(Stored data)
————

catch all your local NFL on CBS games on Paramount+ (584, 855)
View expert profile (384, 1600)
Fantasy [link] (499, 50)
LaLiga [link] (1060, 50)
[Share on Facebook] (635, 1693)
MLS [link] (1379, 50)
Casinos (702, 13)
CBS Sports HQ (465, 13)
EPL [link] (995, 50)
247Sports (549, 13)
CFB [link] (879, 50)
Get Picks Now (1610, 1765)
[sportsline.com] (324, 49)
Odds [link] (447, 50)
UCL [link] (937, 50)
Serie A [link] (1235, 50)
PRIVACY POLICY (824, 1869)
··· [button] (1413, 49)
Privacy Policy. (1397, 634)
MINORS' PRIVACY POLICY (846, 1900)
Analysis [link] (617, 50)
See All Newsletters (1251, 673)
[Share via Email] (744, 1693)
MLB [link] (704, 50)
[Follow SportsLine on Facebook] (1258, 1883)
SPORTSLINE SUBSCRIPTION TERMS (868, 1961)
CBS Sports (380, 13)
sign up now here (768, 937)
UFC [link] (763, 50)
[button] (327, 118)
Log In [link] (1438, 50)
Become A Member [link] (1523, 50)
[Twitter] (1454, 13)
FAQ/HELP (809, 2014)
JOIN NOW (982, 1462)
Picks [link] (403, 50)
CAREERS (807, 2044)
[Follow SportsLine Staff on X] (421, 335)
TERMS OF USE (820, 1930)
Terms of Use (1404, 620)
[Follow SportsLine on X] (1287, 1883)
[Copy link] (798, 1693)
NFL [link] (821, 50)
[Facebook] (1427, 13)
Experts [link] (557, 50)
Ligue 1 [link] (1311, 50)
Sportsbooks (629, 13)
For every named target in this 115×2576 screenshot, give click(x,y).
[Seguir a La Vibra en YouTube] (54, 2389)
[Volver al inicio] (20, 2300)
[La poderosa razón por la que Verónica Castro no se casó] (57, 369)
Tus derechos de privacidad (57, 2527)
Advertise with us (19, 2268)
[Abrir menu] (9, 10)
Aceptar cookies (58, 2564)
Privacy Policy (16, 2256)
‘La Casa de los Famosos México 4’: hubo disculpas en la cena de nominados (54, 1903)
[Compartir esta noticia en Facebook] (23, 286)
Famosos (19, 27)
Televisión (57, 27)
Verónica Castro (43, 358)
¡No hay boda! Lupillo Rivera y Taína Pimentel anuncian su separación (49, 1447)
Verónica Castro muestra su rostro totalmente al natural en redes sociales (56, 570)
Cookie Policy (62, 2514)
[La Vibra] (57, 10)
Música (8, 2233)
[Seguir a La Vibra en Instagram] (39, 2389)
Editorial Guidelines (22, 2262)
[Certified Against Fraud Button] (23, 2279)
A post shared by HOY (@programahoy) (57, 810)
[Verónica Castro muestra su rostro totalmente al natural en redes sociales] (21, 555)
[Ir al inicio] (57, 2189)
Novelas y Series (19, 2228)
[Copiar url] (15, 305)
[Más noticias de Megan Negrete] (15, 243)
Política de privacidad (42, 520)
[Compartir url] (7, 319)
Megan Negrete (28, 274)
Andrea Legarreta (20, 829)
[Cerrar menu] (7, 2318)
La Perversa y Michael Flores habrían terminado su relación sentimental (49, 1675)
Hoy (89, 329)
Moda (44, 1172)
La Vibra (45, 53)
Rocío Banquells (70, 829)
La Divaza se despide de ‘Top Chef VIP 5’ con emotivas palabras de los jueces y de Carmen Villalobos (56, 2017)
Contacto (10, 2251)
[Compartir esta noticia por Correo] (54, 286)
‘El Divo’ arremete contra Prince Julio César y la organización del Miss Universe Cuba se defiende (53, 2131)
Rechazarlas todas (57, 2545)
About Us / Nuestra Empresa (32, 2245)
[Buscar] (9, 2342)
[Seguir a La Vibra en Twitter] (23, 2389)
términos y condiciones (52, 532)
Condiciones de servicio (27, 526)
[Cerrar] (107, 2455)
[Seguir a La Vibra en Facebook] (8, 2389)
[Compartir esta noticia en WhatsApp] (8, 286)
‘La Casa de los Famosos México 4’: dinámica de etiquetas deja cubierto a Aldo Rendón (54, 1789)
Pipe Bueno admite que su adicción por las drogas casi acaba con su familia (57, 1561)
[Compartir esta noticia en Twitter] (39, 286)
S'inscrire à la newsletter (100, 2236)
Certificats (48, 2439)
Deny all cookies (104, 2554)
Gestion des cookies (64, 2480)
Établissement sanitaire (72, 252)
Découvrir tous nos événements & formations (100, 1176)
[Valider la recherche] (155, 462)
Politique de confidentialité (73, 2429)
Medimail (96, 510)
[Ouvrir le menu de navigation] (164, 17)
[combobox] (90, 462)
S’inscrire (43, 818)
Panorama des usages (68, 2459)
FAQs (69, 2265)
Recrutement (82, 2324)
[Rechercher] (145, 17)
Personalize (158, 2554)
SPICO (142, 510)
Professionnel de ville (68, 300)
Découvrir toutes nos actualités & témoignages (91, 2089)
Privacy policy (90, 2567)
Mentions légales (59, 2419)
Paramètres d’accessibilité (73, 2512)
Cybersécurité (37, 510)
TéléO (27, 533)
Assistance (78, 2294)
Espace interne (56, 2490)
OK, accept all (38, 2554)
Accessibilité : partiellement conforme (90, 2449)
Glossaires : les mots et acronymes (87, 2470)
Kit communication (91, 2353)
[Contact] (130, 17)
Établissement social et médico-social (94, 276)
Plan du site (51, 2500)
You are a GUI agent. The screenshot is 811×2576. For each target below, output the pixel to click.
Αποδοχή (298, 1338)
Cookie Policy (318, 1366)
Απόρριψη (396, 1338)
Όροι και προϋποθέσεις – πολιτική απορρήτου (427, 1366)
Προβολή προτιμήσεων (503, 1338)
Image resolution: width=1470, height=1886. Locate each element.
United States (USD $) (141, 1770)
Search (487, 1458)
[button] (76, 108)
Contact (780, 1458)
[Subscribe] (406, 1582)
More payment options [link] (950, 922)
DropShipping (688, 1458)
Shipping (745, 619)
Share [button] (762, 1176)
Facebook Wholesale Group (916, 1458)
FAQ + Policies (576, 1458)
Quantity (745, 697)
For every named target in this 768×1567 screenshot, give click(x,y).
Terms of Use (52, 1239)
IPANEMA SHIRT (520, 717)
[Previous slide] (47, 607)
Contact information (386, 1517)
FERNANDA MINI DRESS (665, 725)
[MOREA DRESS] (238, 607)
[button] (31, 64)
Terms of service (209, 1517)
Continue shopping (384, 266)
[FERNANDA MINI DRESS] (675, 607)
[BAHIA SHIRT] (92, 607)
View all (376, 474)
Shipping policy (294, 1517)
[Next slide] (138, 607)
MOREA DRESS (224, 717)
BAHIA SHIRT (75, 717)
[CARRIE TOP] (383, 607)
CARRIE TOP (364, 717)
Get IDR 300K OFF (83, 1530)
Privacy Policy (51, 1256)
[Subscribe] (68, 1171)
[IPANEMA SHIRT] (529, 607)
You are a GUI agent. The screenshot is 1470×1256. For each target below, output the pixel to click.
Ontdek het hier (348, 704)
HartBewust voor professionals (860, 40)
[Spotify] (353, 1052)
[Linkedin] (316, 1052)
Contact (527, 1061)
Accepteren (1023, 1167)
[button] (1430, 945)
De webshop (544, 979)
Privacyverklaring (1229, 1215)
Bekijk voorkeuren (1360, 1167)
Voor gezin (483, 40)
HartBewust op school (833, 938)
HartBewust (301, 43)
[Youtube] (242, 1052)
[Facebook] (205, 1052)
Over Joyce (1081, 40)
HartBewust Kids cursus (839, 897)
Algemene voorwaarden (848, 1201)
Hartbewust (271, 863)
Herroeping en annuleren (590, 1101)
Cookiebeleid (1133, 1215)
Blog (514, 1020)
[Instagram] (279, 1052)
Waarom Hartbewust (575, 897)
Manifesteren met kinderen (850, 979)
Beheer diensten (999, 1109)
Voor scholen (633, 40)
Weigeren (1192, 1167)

————

* [WORK TASK] Copy out only the lines above from the one with "Politique de confidentialité (73, 2429)" to the one with "Mentions légales (59, 2419)", inclusive, exactly as they stand.

* [EXERCISE ANSWER]
Politique de confidentialité (73, 2429)
Medimail (96, 510)
[Ouvrir le menu de navigation] (164, 17)
[combobox] (90, 462)
S’inscrire (43, 818)
Panorama des usages (68, 2459)
FAQs (69, 2265)
Recrutement (82, 2324)
[Rechercher] (145, 17)
Personalize (158, 2554)
SPICO (142, 510)
Professionnel de ville (68, 300)
Découvrir toutes nos actualités & témoignages (91, 2089)
Privacy policy (90, 2567)
Mentions légales (59, 2419)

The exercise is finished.